January 23, 2009

And the Winner Is...


Well, here we come to the end.  The book awards will be announced soon.  Many have weighed in on the possible picksBack in November I threw out the idea of giving up on awards altogether.  I was mostly playing devil's advocate to see what kind of defense would be put up.  Kiri8 over at Elbows, Knees, Dreams had a god one: "I like teaching a room full of four-year-olds to recognize Caldecott medals, and to hear them exclaim, "Cow-di-cot!" when they see one on a book I'm holding.

No argument with that!

But Roger Stutton reminded me that the best thing about any awards is the arguments they start. Ok, sir!  I bow to your expertise!  And I quoted him on this before, but it's good to keep in mind:


"...just because a book has won an award does not mean it is the right book for any one particular child. Maurice Sendak tells a funny story about encountering a mother who proudly told him that she read his Where the Wild Things Are every night to her child despite the fact that the girl screamed in fear every time. When Sendak asked her why she didn’t choose a different book, she replied, 'But this one won the Caldecott Medal.' Members of award committees read widely and well but, in the case of the Newbery and Caldecott awards, are charged with rewarding aesthetic achievement rather than predicting popular appeal. They also lack ESP and thus don’t know about your child’s interests, abilities, or idiosyncrasies... Prizes are designed to call attention to good books, but as the wise Nora Ephron once wrote, 'Even if it is good you do not have to like it.' That’s a maxim to remember both for your own and your child’s reading."

(top image CC Vimages)

4 comments:

Kim Kasch said...

There are a lot of things that get awards that aren't my favorites. I've tried some award-winning recipes and thought, Yuck!

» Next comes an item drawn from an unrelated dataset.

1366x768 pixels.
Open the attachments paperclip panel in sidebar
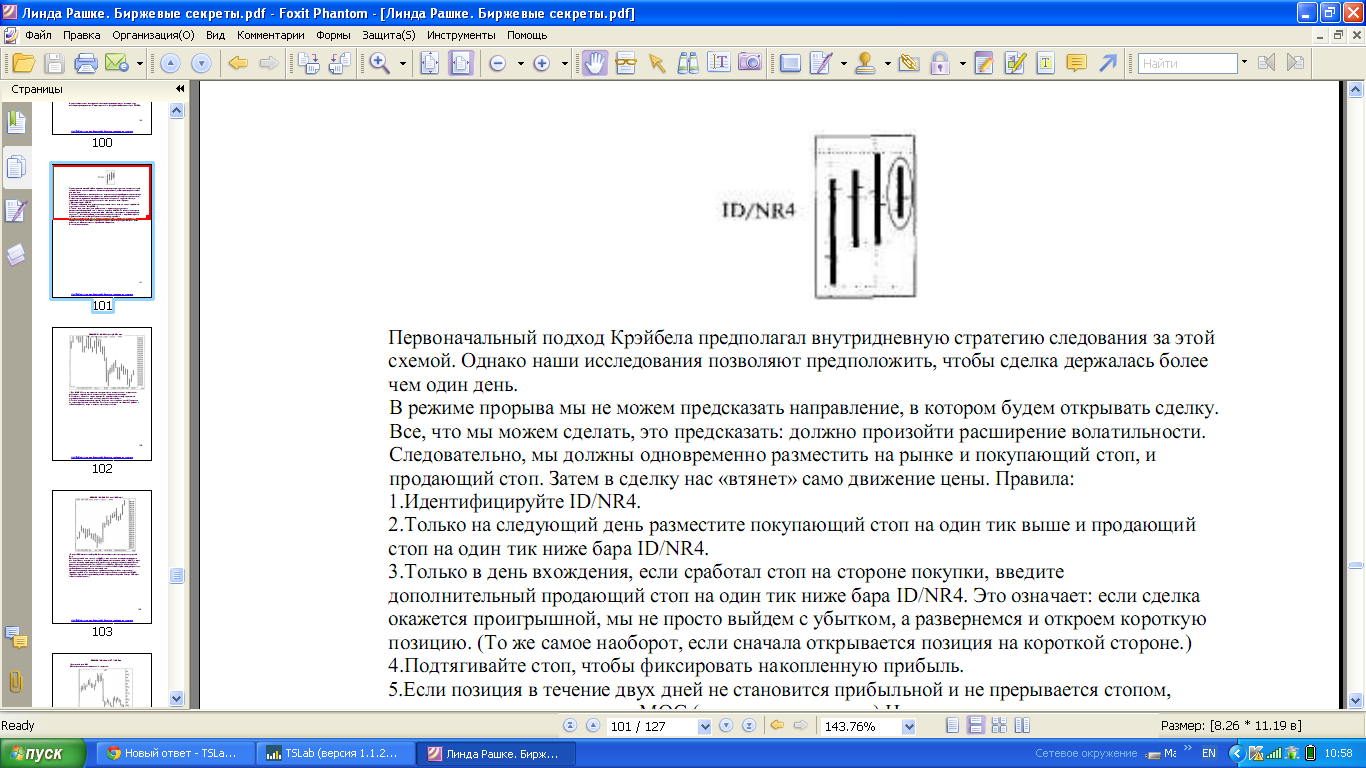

So, it's all perspective and personality - and taste.

But awards do give us ideas of things to maybe try that we wouldn't have known about otherwise: like aebleskiver.

Teacherninja said...

Aebleskiver? I'm afraid to ask...

Doret said...

That poor little girl. What was that mom thinking.

kiri8 said...

Wow, I can't believe you remembered what I said all these months later.

It is true that I teach my students to recognize Caldecotts, and that Caldecotts are the sign of a Really Good Book. However, I pick and choose from the Caldecotts. I don't read them the ones that don't inspire me. The Hello Goodbye Window and Kitten's Full Moon don't really do much for me, among recent winners.

I haven't ever taught my students the difference between a gold medalist and a silver -- some of the best books we read have the silver medal on them.